China has just started on the long, bumpy road to solving the problems of debt and overcapacity in its industrial sector.
That means Wall Street analysts are also trying to figure out how much it’s going to take to get the job done.
Spoiler alert: It’s going to take a lot.
How much is probably something we’re going to be arguing about for the next few years. There is some agreement on one thing though — what has been announced isn’t even close.
The government has already announced that the coal and steel sectors alone will fire 1.8 million people, costing it about $15 billion. Anonymous officials told Reuters that 5 to 6 million people would likely be laid off over the next few years.

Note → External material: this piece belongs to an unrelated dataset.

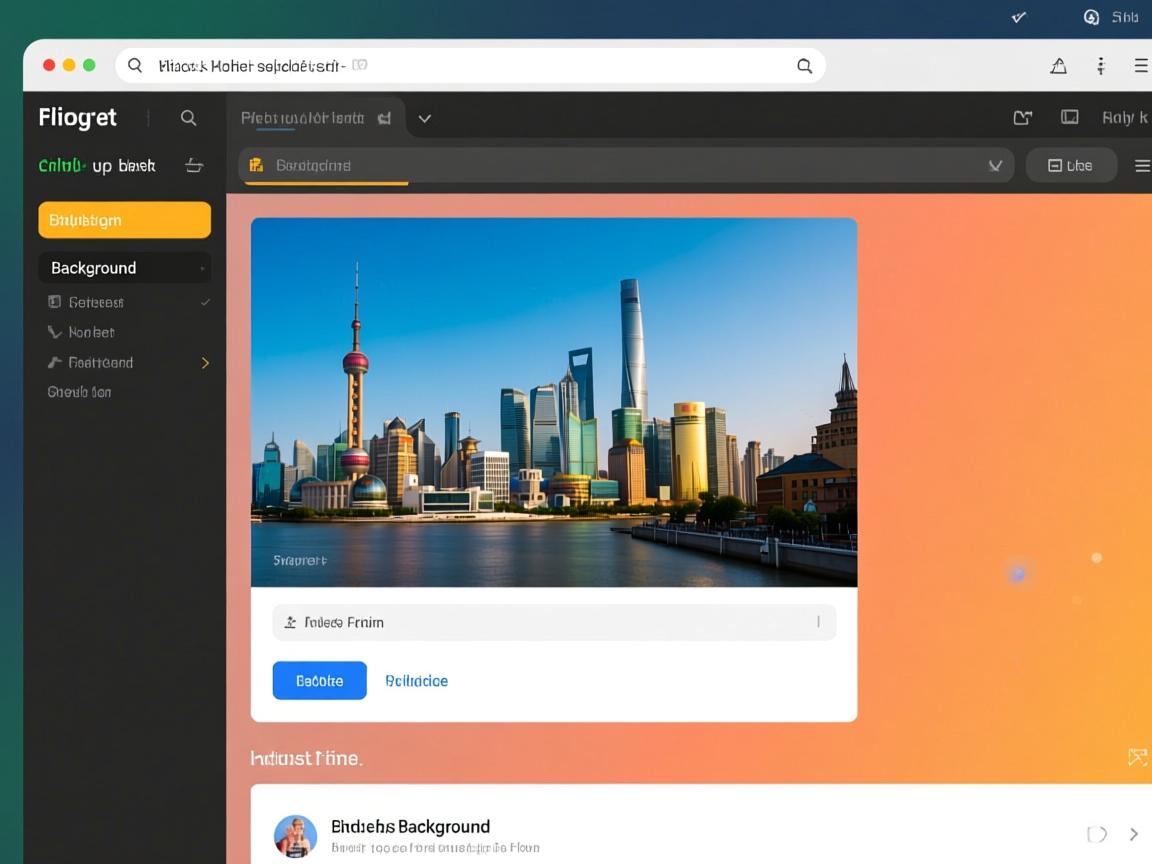This screenshot has width=1152, height=864.
Task: Click the panel layout icon in the top app bar
Action: pos(1069,118)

That’s what everyone is working from and it is not going to do the trick, says Societe General analyst Wei Yao. She thinks at least 10 million Chinese people will have to lose their jobs and take government support.
From Yao’s recent note to clients (emphasis ours):
The big picture is that nearly a dozen industries, accounting for 50% of total industrial sector assets, suffer entrenched oversupply. We think that the industrial sector as a whole may need at least 10% reduction in capacity, which could result in over 10m job losses and RMB 8- 10trn in non-performing debt. Therefore, the announced programmes, expected to take five years, would be only 10% of what needs to be done…

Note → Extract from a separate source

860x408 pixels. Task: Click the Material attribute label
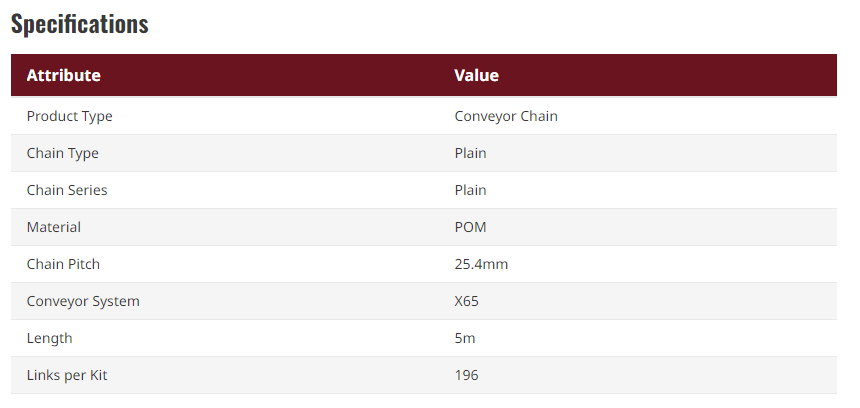54,227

That said, Yao doesn’t think authorities haven’t really wrapped their policy heads around the problem fully yet.
At the moment, it is an unknown as to if and when policymakers will expand the capacity reduction effort to other sectors. Pondering an industrial-wide programme could trigger a near-crisis scenario for the authorities, and pushing such a programme through would require much greater political will and far more fiscal resources. Completing such a programme could take a decade or longer. Simply scaling up the calculation for the two sectors above suggests that fiscal spending might have to expand by 1% of GDP every year to keep up with the resulting unemployment.

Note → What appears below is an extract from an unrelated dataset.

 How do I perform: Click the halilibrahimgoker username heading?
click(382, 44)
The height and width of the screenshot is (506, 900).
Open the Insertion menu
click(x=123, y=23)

China is trying to manage the difficult transition from a country based on investment, to one based on domestic consumption. To do that, though, it has to restructure zombie industries riddled with massive, unproductive companies that are using debt to pay down debt.
That debt, according to Yao, is the biggest risk here.
The industrial sector alone is holding non-performing debt equal to 50%-60% of all the assets in Chinese banks. Tackling all that and staving off some kind of bank run/financial crisis would take about 20% of China’s GDP.
This isn’t something authorities have even begun to talk about, partly because it’s hard, and partly because right now the Chinese government is focusing on putting out a few near term fires.
In its annual meeting of legislators over the weekend, the country laid out plans for economic stimulus to make this transition less painful. But it does mean adding to the country’s debt pile and deficit.
This is a risk analysts recognize the government is going to have to take. This is not going to be a perfect process, and as Yao put it in her note “the chance of accidents – if not crisis – along this treacherous path will remain uncomfortably significant.”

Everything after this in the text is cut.